Find every line in the records below that contains the word "accomplish", and copy each such line.

-- Data provided --
◇ ◇ ◇ ◇ ◇ ◇ ◇

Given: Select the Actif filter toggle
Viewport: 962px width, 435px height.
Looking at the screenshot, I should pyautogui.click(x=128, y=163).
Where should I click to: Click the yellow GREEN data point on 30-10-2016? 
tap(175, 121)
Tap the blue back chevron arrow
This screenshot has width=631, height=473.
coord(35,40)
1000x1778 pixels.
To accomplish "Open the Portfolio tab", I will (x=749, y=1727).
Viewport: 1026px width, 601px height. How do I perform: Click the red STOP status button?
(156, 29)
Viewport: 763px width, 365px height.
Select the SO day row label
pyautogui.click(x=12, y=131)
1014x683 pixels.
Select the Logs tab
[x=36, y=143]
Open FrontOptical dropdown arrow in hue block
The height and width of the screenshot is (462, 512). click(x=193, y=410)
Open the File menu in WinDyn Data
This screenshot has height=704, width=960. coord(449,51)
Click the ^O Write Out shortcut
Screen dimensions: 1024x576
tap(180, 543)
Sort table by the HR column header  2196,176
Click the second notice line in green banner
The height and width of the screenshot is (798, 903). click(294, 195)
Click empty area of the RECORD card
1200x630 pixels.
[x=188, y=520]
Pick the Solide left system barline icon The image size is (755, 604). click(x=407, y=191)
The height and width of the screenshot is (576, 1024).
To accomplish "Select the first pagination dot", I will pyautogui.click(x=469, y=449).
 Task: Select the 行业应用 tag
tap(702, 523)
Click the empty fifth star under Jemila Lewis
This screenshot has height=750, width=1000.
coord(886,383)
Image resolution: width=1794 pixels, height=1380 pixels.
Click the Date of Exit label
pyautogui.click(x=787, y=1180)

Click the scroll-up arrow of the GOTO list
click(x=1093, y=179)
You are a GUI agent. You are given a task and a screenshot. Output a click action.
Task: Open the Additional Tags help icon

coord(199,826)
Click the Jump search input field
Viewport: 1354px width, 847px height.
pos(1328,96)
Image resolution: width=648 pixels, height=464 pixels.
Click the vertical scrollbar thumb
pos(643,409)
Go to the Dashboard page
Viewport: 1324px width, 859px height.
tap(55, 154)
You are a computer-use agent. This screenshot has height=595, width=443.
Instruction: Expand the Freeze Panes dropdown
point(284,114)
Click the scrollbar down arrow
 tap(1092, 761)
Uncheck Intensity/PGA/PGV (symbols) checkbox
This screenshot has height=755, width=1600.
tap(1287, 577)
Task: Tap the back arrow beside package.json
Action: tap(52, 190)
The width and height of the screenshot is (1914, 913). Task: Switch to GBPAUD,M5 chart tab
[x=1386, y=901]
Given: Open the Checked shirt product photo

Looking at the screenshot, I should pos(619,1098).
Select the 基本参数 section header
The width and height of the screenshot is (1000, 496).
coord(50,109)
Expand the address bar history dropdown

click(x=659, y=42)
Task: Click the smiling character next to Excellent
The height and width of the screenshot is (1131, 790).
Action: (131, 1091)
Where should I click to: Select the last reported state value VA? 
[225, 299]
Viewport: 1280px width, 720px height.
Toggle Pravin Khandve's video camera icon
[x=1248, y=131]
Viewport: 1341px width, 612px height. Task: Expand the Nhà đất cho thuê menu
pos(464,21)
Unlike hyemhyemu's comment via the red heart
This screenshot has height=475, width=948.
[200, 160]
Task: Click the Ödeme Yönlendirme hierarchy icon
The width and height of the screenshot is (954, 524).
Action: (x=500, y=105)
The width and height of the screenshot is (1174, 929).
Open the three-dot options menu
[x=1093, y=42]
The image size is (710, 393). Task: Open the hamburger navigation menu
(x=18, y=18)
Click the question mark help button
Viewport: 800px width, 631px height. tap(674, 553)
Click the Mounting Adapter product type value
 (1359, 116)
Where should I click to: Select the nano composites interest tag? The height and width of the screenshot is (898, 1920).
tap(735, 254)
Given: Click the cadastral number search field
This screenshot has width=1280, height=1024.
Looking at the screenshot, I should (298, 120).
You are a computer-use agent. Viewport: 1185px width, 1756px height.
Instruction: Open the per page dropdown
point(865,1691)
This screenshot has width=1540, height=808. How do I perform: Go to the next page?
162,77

◇ ◇ ◇ ◇ ◇ ◇ ◇

-- Task solution --
To accomplish "Open the Portfolio tab", I will (x=749, y=1727).
To accomplish "Select the first pagination dot", I will pyautogui.click(x=469, y=449).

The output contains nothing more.